結論から言うと、コードが書ける人が勝つわけじゃなかった。
勝っていたのは、その仕事の中身を分かっている人でした。

Anthropicの厳しめの指標(verified success=検証済みの成功)で見ると、
ソフトウェア系職種の成功率は約30%。それ以外の職種は約26%
コードを実際に生み出したセッションに絞っても、34%と29%

差はある。でも、思ったよりかなり小さい。
つまり「AIで成果を出すには、まずプログラミングを覚えないとダメ」みたいな話ではなかった、ということです。

大事なのは「現場を分かっているか」

むしろ大事だったのは、その仕事の現場をどれだけ分かっているか。

物販なら物販。広告なら広告。経理なら経理。飲食なら飲食。
その現場のルールや数字の見方、どこに無駄が出やすいかを分かっている人ほど、AIをうまく使えていた。

これ、僕はすごく本質だと思いました。

でも、ここで誤解が生まれます

じゃあ社長本人が、在庫も広告も粗利も顧客対応も、全部細かく頭に入れていないとダメなのか。
僕は、むしろ逆だと思っています。

社長本人が、全部覚える必要はありません。
覚えるのは、AIのほうでいい。

在庫レポート。仕入れレポート。広告レポート。注文データ。お客さんの声。クレーム。問い合わせ履歴。

こういうものをAIに渡して、継続的に事業を読ませていく
すると、AIが、社長より細かく事業を把握した状態になっていきます。

そうなれば、社長は「今月どう動くべき?」「在庫を減らした方がいい商品ある?」「広告の無駄、どこに出てる?」と聞くだけ。
AIが、社長専属のアナリストみたいに返してくる状態を作れます。

逆をやってる人が、いちばん多い

逆に、ChatGPTを開いて、いきなり「売上を上げるには?」「在庫管理を効率化したい」「広告がうまく回らない」と聞いても、そりゃ一般論しか返ってきません。

市場調査をしましょう。データ分析が大事です。PDCA(業務改善サイクル)を回しましょう。
そんな当たり障りのない答えしか出ない。

AIが悪いんじゃない。
材料が入っていないだけです。

上級者ほど、AIに多く動いてもらっている

今回のリサーチでも、その差がはっきり出ていました。
初心者レベルのセッションだと、厳しめの成功率は15%。中級以上になると、28〜33%ほぼ2倍です。

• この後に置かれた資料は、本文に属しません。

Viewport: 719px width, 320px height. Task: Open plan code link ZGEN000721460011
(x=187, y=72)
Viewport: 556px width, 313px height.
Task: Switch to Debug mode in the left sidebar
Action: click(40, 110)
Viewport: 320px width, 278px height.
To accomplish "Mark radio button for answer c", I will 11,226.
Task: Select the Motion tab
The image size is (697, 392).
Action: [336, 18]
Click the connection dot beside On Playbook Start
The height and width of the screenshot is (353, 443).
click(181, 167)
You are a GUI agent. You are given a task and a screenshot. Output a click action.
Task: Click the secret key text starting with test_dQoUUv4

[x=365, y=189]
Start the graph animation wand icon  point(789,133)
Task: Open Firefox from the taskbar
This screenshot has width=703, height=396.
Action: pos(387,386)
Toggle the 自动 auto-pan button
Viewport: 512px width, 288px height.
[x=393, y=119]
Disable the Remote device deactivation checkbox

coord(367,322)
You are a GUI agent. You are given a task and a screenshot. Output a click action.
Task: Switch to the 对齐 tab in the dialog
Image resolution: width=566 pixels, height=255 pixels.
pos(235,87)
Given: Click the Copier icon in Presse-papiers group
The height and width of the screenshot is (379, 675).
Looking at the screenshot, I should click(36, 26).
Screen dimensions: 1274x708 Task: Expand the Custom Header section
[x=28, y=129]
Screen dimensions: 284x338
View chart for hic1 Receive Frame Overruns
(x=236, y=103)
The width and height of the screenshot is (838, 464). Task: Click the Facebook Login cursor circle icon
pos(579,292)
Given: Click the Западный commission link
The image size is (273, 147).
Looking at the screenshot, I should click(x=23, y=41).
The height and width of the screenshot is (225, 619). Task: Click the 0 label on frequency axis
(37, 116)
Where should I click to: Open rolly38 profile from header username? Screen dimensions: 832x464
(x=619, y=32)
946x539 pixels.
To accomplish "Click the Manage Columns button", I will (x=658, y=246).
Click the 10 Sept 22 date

しかも面白いのが、初心者が1回の指示でClaudeにやらせていた作業は平均5アクション前後。
熟練者側は1回の指示で平均12アクション前後を動かしていたそうです。

同じツールを使っているのに、引き出している量が全然違う。
差は技術力というより、「何をやりたいか」「この事業のどこを改善したいか」を言語化できるかです。

社長は「何をやるか」、AIは「どうやるか」

Anthropicは、こんなことも書いています。
人間が主に決めていたのは「何をやるか」で約70%。Claudeが主に担っていたのは「どうやるか」で約80%

これはコード開発の現場の数字ですが、役割分担の構造そのものは、事業でも同じです。
社長が全部手を動かす時代じゃない。
社長は、何をやるかを決める。AIは、どうやるかを進める。
この役割分担が、もう現実になり始めている。

止まる人と、止まらない人の差

しかも、初心者の19%は、トラブルに当たったときにそのまま放棄していたそうです。一方で、それ以外の層は5〜7%。

この差も、根性論じゃない。
困ったときに、どう直せばいいか。どこを見ればいいか。何を追加で渡せばいいか。
それを知っている人ほど、途中で止まらない。

差は技術じゃなく、経験です。
そしてその経験は、ひとりで遠回りするより、伴走者がいた方が圧倒的に早いです。

AI顧問の参加者が、まさにこれをやっています

実際、僕がAI顧問(あなた専用のAIを育てる伴走サービス)でサポートさせていただいている方たちは、まさにこれができています。

事業の数字、在庫、広告、受注、顧客の声。
こういう情報をちゃんとAIに渡しているからこそ、事業改善も、経費削減も、新規事業の壁打ちも、かなりの精度でAIを使えるようになっている。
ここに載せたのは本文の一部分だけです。